### Exercise data ###
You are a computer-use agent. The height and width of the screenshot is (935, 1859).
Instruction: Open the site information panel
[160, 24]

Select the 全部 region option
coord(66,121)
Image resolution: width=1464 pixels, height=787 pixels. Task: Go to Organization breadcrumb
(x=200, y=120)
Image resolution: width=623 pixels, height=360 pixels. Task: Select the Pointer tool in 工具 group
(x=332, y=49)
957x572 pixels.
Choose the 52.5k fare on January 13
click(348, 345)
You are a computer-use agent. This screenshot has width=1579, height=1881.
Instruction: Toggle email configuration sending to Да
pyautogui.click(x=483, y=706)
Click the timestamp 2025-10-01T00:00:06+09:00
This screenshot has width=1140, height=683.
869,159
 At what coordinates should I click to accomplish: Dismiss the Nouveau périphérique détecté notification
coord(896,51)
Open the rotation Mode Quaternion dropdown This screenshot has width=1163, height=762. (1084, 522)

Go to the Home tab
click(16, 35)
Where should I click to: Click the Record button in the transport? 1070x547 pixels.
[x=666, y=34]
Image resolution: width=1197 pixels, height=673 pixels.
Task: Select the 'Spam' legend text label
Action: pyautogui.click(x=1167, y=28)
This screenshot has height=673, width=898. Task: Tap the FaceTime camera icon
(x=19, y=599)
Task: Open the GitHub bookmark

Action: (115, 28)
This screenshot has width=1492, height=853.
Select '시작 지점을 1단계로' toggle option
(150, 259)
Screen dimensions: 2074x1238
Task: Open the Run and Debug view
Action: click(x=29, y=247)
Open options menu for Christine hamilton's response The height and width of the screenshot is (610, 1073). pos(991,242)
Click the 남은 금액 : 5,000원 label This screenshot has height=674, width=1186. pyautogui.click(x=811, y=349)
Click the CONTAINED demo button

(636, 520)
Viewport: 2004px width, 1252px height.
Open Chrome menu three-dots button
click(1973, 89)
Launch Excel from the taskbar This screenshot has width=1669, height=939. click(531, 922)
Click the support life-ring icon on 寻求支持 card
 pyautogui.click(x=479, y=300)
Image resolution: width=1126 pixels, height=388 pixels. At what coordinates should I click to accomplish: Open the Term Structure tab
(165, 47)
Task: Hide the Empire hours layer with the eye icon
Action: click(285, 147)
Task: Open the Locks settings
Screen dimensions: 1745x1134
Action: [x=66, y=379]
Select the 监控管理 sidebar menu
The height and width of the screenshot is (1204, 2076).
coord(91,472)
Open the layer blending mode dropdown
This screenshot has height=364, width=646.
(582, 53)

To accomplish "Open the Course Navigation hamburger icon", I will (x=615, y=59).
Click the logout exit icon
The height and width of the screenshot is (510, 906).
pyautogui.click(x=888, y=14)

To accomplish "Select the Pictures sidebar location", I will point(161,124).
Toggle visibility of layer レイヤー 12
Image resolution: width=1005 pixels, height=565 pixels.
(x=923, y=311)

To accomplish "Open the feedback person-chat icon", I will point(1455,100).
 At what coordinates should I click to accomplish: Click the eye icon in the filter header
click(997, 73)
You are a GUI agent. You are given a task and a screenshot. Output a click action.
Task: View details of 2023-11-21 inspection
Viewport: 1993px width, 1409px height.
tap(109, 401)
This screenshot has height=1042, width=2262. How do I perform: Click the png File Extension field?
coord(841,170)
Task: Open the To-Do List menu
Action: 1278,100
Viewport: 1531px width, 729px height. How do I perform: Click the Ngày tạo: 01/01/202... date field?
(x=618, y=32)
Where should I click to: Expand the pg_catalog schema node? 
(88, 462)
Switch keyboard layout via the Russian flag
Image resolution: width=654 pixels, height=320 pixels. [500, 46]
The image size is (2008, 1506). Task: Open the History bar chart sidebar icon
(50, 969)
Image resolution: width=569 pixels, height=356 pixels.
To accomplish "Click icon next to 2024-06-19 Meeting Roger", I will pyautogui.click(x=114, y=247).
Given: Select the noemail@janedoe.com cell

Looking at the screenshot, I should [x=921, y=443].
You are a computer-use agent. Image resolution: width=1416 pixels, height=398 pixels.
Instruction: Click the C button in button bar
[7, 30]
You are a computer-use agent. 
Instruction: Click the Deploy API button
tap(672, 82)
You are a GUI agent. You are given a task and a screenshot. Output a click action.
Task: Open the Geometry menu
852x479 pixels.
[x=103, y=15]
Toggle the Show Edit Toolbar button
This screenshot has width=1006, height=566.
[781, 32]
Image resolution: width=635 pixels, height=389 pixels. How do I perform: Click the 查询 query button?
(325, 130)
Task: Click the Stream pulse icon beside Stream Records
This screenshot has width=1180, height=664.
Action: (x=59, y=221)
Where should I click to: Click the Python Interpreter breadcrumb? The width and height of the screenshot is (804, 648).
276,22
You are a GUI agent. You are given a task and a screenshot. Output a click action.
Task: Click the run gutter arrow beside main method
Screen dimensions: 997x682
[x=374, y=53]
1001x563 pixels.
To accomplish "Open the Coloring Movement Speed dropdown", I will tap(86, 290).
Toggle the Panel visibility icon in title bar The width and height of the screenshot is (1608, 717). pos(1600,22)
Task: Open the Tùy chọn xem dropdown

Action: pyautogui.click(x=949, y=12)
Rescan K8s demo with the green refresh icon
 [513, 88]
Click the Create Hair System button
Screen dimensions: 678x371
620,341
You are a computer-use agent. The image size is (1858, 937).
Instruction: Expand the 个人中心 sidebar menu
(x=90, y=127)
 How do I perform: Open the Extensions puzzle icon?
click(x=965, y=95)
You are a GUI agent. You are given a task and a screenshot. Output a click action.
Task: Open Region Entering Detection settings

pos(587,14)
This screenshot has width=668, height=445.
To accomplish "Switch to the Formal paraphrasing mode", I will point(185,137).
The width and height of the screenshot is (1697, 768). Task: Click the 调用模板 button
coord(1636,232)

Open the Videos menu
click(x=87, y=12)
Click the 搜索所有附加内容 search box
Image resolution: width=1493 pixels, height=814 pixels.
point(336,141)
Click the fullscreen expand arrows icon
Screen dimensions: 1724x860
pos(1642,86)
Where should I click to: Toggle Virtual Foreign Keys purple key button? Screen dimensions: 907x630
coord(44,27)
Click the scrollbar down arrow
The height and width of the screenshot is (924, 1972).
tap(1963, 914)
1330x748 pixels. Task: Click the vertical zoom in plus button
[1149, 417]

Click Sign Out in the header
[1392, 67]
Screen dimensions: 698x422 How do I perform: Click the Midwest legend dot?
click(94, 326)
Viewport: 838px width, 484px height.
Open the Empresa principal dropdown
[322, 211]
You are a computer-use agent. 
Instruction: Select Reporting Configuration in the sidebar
###
- _What needs to be done_
Return, from the entries, each line that holds "visibility".

- _Answer to the problem_
Toggle visibility of layer レイヤー 12
Toggle the Panel visibility icon in title bar The width and height of the screenshot is (1608, 717). pos(1600,22)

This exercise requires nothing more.